Extracted material –
┄┄┄┄┄┄┄┄┄┄
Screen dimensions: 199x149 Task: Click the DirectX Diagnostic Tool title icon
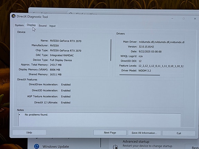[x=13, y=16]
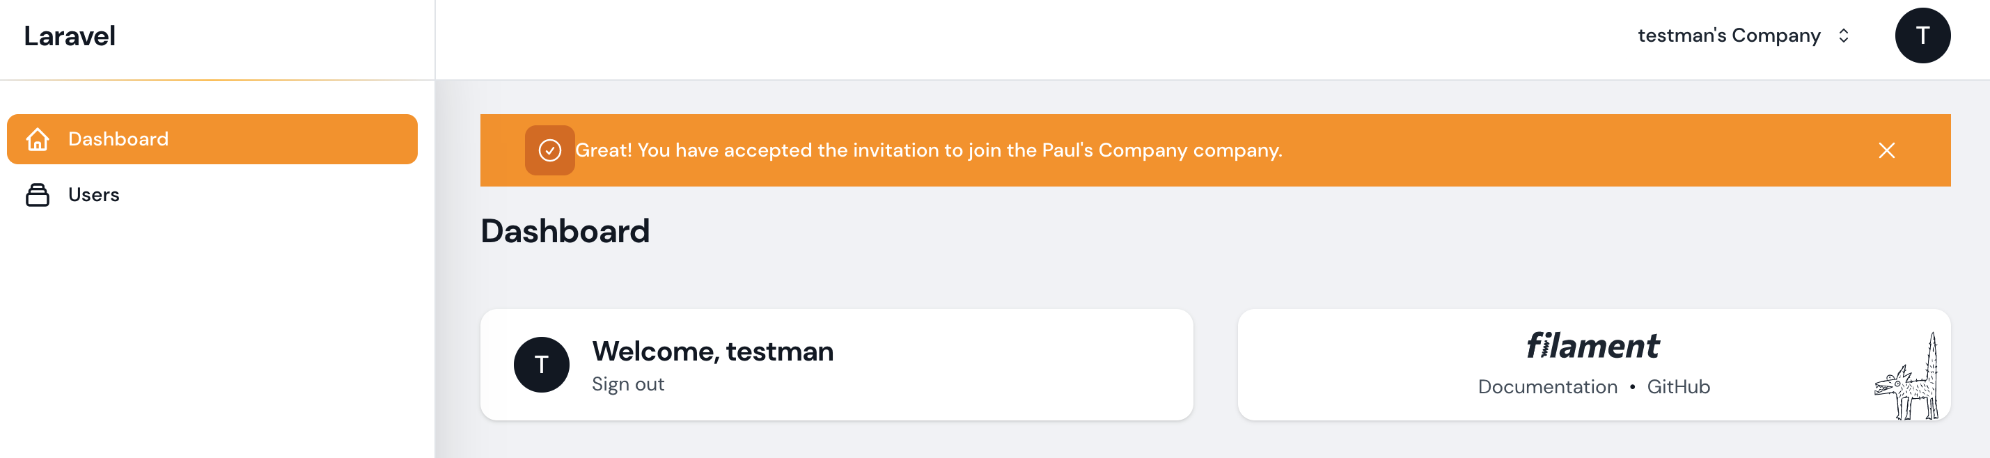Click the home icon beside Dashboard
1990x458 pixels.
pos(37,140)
┄┄┄┄┄┄┄┄┄┄
Wherever a picture appears in the records, omit it, and transcribe everything else exactly.

Screen dimensions: 199x149 Task: Click the DirectX Diagnostic Tool title icon
[x=13, y=16]
Click the home icon beside Dashboard
1990x458 pixels.
pos(37,140)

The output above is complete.